Eyal Ackerman, Balázs Keszegh and Mate Vizer consider the question of whether for a given finite set S of points in the plane and a geometric object Q, there is a constant m such that the points of S can be colored red and blue so that any homothet of Q that contains at least m points of S will contain a red point and a blue point. The main result is that such a constant exists when Q is a parallelogram.
Hugo Akitaya, Greg Aloupis, Jeff Erickson and Csaba Tóth present an \(O(n \log n)\) time algorithm to determine whether a polygon with n vertices is weakly simple. This improves the previous running time of \(O(n^2 \log n)\) time presented by Hsien-Chih Chang, Jeff Erickson and Chao Xu at SODA’15.
Sarah Allen, Luis Barba, John Iacono and Stefan Langerman discuss the amortized number of combinatorial changes needed to update a Voronoi diagram of a set of n sites in the plane, as the sites are added to the set. For a newly defined update operation, they show that the amortized cost is \(O(\sqrt{n})\) (where cost is the minimum number of edge insertions and removals needed). They also present an output-sensitive data structure that maintains the nearest- or farthest-point Voronoi diagram of a set S of n points in convex position as new points are added to S.
Sunil Arya, Guilherme da Fonseca and David Mount consider the problem of approximating convex bodies in high dimension. Earlier work established that a body could be \(\varepsilon \)-approximated by a polytope with \(O(\varepsilon ^{(d-1)/2})\) facets, or vertices, but the bounds for the total combinatorial complexity of the polytope were much larger. This paper establishes this bound, with some additional polylogarithmic factors, by constructing a polytope with this total complexity.
Benjamin Burton, Arnaud de Mesmay and Uli Wagner study the complexity of finding an embedded non-orientable surface of Euler genus g in a triangulated3-manifold. The authors prove that the problem is NP-hard. When the genus is odd, the problem lies in NP, and an explicit algorithm is given.
Hsien-Chih Chang and Jeff Erickson study the minimal number of homotopy moves needed to transform any planar curve with n self-intersections into a simple curve. They prove that \(O(n^{3/2})\) moves are always sufficient and that this bound is tight, as some curves require \(\mathrm{\Omega }(n^{3/2})\) moves to be simplified. This improves the previously best known \(O(n^2)\) upper bound, already implicit in Steinitz’s work.
Alfredo Hubard, Vojtěch Kaluža, Arnaud de Mesmay and Martin Tancer pursue a question that generalizes Fary’s theorem about the straight-line embedding of any planar graph into the Euclidean plane: Can a surface S be assigned a “universal metric” such that every graph embeddable onto S can be drawn by a shortest path embedding? They show that this is true for a variety of surfaces of low genus, but trickier for higher genus.

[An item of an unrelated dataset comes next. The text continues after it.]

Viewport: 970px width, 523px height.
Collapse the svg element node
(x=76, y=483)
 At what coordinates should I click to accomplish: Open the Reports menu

Benjamin Raichel and C. Seshadhri present a new algorithm for constructing the contour tree of a piecewise linear map on a simplicial complex. The main feature of this new algorithm is that the running time avoids global sorting of the critical vertices and instead depends on path decompositions of the contour tree. The running time is proved to be bounded by a certain implicit path decomposition; these results are optimal in terms of how much sorting has to be done by any algorithm on a specific terrain.
Orit Raz proves some new characterizations of rigidity and global rigidity of graphs in terms of a kind of realization space of the graph as (a subgraph of) an intersection graph of lines in \(\mathbb C^3\). These results generalize and simplify some important results in rigidity theory.
We thank our anonymous referees for their careful diligence in reviewing the papers in this special issue, and we thank the authors for their contributions and revisions.